→ WORK ITEM: Copy out the rows below without any change, taking the stretch from the line containing "has width=729, height=403." through the line containing "outgoing-message: 😱 😱".

→ PROVIDED INFORMATION:

· · ·

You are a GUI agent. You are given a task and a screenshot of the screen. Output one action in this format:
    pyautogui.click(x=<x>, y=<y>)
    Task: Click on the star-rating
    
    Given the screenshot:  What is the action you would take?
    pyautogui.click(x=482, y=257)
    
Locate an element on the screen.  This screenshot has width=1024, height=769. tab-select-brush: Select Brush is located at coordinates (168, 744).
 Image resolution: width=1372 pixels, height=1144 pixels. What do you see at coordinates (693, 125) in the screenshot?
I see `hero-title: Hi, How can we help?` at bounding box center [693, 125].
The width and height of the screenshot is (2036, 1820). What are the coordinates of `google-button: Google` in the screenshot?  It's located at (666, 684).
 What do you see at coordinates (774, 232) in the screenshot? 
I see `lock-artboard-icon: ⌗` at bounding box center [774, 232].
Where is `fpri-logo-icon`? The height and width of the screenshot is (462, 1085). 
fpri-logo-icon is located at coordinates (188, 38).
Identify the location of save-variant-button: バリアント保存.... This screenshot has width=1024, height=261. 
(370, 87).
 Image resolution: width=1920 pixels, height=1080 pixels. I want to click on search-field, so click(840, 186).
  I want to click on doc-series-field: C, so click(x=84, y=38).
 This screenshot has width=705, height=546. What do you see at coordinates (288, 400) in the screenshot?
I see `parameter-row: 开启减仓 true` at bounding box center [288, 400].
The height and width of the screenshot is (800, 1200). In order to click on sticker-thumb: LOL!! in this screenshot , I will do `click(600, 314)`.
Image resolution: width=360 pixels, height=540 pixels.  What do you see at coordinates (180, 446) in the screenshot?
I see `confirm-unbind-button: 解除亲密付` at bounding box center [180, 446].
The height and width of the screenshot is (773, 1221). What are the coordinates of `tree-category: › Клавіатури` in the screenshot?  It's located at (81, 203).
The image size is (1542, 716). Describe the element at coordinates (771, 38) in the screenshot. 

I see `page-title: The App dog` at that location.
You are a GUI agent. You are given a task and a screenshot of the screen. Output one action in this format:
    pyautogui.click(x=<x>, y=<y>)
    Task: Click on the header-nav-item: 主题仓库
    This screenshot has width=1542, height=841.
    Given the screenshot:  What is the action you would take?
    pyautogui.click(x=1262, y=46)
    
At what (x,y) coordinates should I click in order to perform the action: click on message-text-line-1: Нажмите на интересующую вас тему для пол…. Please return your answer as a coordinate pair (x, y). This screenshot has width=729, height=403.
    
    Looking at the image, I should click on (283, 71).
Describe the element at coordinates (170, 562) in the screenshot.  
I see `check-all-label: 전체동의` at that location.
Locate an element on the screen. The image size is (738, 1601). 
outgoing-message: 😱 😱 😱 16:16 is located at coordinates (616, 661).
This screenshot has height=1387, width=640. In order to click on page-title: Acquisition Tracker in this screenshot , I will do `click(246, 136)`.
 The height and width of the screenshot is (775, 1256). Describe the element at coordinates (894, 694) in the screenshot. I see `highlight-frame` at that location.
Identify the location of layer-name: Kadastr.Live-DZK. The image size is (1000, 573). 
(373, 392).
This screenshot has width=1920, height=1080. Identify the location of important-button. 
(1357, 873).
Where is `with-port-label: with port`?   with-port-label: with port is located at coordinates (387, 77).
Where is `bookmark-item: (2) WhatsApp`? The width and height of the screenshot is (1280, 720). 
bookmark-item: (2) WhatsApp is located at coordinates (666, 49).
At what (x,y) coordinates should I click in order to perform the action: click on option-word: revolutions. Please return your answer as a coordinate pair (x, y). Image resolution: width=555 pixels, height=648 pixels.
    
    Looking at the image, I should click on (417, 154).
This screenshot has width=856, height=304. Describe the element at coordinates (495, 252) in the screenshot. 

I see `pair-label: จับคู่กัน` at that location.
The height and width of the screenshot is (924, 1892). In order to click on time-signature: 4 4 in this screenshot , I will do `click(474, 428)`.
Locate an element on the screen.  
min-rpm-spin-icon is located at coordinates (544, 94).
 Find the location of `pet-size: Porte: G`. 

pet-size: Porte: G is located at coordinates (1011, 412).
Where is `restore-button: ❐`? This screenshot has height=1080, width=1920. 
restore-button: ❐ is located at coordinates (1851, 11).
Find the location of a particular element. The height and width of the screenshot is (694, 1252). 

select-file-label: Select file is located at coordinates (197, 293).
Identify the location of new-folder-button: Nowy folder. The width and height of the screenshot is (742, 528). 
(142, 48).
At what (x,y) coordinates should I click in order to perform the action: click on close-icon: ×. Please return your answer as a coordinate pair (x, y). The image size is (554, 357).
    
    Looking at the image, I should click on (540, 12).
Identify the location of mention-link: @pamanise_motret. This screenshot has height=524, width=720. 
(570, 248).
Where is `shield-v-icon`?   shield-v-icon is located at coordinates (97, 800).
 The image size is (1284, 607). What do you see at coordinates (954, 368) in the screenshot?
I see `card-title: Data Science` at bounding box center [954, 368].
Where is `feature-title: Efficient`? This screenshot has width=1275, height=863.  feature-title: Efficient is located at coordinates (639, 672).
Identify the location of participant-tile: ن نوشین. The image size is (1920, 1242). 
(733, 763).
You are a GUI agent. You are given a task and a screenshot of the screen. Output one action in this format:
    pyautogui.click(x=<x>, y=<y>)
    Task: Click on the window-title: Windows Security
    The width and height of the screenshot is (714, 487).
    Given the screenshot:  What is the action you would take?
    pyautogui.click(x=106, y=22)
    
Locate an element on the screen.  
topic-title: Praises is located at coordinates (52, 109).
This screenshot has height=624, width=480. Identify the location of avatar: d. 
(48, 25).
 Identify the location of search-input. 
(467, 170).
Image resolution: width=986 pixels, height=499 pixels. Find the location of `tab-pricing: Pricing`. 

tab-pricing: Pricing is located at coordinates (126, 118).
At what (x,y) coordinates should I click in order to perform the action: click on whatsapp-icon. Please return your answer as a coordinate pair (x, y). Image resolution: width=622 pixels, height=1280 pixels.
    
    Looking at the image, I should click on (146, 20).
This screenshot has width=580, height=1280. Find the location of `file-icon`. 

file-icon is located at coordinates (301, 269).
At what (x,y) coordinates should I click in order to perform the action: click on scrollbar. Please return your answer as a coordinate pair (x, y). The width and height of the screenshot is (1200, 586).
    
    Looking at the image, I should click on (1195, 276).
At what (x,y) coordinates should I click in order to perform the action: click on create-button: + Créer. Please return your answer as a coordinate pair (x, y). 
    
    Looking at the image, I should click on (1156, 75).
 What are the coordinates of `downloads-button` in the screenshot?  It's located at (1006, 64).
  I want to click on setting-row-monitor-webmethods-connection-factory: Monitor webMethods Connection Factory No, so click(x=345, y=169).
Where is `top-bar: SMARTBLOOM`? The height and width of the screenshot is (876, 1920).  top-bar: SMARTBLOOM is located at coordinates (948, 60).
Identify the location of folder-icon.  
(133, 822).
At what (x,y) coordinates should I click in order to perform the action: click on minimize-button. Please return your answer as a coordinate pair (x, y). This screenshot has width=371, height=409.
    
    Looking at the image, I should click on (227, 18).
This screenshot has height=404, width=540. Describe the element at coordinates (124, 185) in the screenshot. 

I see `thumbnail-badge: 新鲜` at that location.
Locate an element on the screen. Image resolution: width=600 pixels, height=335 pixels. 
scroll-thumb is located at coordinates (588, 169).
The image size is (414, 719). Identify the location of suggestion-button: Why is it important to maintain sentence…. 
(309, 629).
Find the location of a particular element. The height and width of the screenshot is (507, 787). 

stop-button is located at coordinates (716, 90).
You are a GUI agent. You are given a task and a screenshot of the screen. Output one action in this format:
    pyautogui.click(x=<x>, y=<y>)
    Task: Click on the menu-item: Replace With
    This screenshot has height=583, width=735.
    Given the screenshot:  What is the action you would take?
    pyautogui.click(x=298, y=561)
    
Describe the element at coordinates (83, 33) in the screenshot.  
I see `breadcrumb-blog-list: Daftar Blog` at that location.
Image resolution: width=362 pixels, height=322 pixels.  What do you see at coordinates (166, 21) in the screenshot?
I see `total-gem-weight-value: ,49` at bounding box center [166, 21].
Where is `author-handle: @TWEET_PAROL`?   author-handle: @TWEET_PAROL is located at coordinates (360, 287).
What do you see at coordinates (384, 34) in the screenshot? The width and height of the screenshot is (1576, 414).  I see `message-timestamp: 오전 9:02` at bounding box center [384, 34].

· · ·

→ OUTPUT FOR THIS TASK:
At what (x,y) coordinates should I click in order to perform the action: click on message-text-line-1: Нажмите на интересующую вас тему для пол…. Please return your answer as a coordinate pair (x, y). This screenshot has width=729, height=403.
    
    Looking at the image, I should click on (283, 71).
Describe the element at coordinates (170, 562) in the screenshot.  
I see `check-all-label: 전체동의` at that location.
Locate an element on the screen. The image size is (738, 1601). 
outgoing-message: 😱 😱 😱 16:16 is located at coordinates (616, 661).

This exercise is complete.